Alex (Kathryn Newton) experiences some strange activity
when the neighbor boy stays with her family.
The problem the makers have run into here is that they are running out of gags to pull on us. They are also running out of ways to convince us that so much of these peoples lives could be caught on camera. Who carries around their laptop that much? The same things that were used to scare us in part one are beginning to repeat and after the all out freakfest of three it was always going to be hard to top. They should have likely stopped with that third one and in doing so would have spared this franchise from becoming what everyone now thinks of all the Saw films instead of just five through seven. People dismiss the entire series because of how far it went and how bad it became. I really hoped that wouldn't happen here, that those moments from the first couple of films that truly freaked you out and had you nervous walking out of the theater and into the dark parking lot or rushing to turn the light on before you stepped into your house would remain golden moments of this franchise, but instead, now, have been completely discredited. That isn't to say I didn't like this fourth entry, it has its moments, it has a couple of good scares, but the bit is running dry. It is almost becoming "not cool" to go see these movies and when that stigma hits your franchise you should go ahead and stop. Too bad cred doesn't outweigh deep pockets though as that will be the real determining factor in when we will stop seeing Paranormal films show up every October.

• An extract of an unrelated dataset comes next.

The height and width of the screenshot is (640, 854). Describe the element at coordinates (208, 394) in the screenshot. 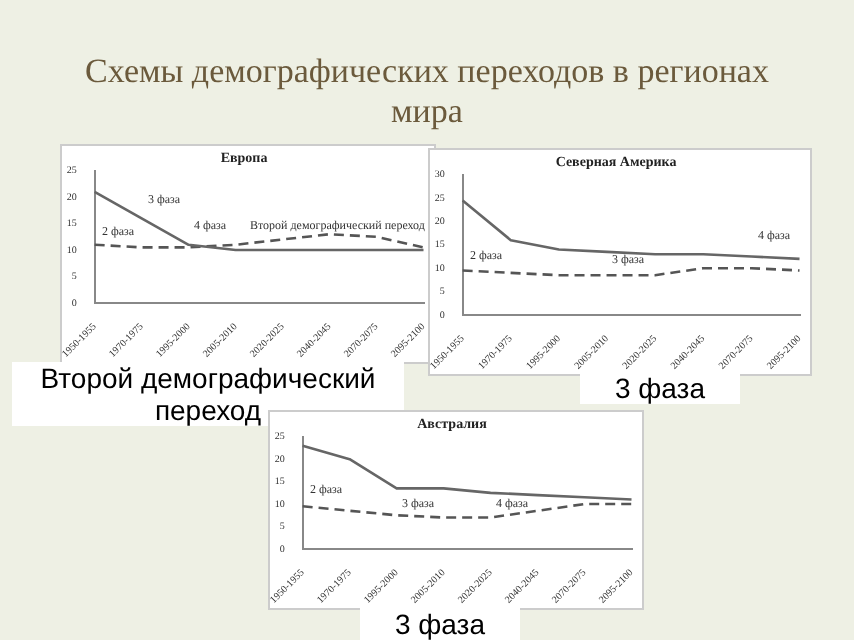

I see `text: Второй демографический переход` at that location.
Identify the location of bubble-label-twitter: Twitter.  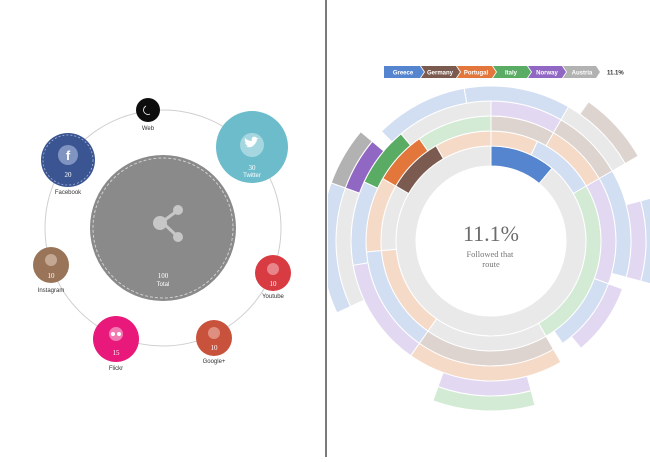
(252, 176).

The ultimate question though comes down to does it move the story along? No matter the stigma that becomes attached to the series after this point, I won't completely stop watching until the story no longer interests me. They still have me hooked at the moment, drawn in by who Robbie might actually be, where he came from, what happens next and what in the world is the reason for the successful party we get a peek at in the final shot of this film. Yes, I will go see Paranormal Activity 5 and I can only hope it wraps up a story and doesn't make enough money so that it may be the final nail in the coffin, preserving what attraction these films still have left in them.